(Collected data entries)

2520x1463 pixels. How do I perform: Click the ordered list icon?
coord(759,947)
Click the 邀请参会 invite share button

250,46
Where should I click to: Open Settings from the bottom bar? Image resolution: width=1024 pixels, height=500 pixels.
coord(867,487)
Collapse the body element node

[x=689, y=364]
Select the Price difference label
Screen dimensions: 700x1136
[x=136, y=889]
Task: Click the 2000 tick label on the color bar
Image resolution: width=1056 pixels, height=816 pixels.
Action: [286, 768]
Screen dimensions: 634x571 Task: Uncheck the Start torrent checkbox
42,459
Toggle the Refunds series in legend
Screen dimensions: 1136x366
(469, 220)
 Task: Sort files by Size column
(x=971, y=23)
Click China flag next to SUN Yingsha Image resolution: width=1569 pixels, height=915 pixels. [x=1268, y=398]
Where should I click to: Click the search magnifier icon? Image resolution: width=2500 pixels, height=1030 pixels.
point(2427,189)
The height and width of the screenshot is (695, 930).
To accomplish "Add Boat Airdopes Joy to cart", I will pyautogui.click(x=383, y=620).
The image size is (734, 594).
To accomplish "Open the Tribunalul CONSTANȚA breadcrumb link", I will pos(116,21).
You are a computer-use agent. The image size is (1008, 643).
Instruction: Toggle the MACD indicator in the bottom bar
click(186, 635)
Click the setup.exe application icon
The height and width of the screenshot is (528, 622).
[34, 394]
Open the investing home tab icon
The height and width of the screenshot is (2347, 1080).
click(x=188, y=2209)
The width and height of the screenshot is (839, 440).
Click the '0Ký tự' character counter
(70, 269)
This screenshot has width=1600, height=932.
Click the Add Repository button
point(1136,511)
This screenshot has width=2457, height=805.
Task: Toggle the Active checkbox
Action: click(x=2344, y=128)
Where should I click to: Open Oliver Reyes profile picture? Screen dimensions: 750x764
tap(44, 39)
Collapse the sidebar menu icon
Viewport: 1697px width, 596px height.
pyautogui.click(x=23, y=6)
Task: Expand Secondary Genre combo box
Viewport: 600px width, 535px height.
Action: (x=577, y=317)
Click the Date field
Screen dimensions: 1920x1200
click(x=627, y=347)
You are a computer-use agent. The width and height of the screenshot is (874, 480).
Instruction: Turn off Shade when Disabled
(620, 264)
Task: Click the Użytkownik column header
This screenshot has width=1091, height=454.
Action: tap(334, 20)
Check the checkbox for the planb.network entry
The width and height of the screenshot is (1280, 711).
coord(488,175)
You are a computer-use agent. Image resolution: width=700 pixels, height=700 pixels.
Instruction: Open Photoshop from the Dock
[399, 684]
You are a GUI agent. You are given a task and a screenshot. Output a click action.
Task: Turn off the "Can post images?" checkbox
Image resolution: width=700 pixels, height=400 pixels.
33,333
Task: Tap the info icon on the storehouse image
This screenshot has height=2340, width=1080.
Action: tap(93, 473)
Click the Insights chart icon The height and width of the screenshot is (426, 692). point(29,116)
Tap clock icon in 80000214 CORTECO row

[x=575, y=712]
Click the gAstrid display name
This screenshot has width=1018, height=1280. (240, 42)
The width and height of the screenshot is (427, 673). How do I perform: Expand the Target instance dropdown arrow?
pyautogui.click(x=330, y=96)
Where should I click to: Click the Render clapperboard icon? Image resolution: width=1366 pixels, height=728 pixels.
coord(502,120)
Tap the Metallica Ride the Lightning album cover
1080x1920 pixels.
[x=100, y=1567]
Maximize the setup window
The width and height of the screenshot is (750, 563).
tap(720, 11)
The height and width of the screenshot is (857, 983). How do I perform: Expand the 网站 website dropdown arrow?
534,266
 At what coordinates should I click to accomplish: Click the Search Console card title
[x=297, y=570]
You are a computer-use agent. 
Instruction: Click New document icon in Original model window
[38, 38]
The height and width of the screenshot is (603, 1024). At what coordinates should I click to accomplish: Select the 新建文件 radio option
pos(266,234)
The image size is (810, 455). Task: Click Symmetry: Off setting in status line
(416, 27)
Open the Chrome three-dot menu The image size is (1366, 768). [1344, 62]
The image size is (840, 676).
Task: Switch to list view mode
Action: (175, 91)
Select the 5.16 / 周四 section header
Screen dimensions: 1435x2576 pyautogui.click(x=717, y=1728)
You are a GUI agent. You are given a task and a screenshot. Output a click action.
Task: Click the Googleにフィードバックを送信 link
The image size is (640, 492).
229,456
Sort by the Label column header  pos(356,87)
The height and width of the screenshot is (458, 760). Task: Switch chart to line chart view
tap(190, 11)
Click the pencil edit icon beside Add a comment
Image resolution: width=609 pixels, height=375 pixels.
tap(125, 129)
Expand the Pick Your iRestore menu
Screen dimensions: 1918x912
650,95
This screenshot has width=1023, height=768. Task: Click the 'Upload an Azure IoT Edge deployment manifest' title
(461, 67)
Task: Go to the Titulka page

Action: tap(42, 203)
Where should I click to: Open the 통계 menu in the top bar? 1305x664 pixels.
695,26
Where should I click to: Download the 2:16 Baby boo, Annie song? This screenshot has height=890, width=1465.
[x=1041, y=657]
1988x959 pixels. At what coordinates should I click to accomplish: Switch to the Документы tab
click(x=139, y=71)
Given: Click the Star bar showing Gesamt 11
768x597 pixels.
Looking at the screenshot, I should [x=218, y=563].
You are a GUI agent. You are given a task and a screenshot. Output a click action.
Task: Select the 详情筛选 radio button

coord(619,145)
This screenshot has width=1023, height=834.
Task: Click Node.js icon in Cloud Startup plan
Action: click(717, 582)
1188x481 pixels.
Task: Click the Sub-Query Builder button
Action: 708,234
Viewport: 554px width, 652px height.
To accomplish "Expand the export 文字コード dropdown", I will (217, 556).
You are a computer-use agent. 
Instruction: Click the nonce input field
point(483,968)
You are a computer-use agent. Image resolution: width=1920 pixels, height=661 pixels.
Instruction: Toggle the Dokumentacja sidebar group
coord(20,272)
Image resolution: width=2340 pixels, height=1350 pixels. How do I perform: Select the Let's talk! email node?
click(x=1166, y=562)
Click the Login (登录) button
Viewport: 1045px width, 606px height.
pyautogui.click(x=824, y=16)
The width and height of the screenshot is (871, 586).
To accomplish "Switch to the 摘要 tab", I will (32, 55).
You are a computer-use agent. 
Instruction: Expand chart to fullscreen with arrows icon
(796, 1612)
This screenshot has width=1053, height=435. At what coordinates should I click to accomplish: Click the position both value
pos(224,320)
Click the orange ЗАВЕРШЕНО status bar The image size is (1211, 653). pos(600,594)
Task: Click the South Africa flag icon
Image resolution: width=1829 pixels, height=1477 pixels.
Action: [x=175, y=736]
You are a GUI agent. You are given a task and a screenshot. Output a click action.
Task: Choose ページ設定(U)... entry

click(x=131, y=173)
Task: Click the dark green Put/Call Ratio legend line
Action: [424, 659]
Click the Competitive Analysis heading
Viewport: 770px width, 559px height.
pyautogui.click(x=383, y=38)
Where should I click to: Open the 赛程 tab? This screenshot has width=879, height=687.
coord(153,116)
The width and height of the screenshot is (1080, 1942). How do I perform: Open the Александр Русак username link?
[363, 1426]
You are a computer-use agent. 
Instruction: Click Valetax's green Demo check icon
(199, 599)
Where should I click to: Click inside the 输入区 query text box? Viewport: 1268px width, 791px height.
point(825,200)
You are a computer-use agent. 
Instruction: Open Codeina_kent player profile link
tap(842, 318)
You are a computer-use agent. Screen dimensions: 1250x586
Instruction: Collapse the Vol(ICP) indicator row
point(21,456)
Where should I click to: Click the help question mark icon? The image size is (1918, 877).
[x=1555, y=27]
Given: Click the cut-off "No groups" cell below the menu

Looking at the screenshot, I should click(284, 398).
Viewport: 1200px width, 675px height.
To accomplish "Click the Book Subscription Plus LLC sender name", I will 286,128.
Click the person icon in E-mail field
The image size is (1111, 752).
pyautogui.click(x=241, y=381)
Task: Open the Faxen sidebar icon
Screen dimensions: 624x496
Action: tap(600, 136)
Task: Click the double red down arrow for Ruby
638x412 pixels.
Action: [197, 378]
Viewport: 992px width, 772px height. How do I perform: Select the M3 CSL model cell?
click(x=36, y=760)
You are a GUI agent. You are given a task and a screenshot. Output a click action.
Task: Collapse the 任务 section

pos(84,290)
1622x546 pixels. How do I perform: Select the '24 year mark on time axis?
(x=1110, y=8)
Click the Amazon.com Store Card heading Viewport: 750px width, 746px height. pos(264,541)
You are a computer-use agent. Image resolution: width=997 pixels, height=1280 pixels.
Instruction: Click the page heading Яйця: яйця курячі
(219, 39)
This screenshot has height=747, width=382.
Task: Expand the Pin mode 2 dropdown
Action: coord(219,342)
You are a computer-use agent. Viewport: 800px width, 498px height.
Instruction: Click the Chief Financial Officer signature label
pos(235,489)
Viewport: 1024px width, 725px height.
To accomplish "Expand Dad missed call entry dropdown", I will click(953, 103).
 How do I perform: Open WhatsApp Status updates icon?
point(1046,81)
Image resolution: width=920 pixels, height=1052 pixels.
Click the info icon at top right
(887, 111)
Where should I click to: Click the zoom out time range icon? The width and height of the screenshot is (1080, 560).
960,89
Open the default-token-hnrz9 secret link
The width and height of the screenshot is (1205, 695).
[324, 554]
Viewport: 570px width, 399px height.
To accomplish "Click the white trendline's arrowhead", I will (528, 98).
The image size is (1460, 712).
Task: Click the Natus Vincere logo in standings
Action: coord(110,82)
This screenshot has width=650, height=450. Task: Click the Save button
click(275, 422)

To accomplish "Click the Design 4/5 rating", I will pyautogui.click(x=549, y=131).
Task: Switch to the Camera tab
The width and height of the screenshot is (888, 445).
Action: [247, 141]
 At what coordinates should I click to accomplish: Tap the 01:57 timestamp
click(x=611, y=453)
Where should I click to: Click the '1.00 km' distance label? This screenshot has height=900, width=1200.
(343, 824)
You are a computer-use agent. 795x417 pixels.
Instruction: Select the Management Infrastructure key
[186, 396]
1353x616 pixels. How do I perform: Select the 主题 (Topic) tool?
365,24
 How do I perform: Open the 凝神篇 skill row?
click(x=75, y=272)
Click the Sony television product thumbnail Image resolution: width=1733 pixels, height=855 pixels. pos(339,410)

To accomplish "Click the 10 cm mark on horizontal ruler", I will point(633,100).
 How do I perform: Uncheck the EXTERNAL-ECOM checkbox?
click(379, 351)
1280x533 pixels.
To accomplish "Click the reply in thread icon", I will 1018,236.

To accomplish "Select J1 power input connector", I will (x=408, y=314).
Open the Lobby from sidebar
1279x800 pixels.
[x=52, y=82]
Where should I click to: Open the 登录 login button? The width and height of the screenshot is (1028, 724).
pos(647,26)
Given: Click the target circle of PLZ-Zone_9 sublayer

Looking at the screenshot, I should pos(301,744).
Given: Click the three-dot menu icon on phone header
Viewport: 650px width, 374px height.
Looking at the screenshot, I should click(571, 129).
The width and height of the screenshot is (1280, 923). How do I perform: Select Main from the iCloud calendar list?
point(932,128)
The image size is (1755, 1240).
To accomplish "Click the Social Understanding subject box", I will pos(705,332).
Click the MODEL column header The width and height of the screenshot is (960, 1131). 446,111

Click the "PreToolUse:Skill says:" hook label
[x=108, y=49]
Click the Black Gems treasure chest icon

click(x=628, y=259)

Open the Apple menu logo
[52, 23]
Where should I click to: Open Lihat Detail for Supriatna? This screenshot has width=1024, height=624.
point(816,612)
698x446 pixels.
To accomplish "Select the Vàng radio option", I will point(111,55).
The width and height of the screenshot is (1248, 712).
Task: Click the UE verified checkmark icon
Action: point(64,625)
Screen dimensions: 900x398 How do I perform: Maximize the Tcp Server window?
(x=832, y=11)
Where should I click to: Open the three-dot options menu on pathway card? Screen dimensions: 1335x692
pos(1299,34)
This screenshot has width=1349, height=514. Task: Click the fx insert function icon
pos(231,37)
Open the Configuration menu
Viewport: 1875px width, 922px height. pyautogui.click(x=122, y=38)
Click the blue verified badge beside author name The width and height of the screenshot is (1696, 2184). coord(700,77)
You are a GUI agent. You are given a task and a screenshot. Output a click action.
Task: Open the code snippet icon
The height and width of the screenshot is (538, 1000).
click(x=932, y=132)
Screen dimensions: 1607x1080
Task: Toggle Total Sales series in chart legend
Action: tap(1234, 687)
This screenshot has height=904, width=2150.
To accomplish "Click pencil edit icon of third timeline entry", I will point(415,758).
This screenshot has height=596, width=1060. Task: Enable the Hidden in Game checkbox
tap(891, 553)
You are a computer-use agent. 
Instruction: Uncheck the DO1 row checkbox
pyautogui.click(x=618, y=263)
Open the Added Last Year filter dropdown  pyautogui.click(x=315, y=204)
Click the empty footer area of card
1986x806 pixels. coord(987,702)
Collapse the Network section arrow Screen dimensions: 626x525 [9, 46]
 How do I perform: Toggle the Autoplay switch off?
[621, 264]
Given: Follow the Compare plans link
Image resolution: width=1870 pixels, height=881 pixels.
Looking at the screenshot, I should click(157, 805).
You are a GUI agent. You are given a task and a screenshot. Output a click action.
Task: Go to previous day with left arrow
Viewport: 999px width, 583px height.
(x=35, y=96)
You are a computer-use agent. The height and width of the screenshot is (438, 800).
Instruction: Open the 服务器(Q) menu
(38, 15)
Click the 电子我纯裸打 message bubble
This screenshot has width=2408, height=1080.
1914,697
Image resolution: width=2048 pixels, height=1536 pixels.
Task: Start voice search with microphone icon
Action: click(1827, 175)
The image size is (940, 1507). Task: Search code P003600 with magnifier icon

Requirement:
Pull every line with "flag" from the records.

Your response:
Click China flag next to SUN Yingsha Image resolution: width=1569 pixels, height=915 pixels. [x=1268, y=398]
Task: Click the South Africa flag icon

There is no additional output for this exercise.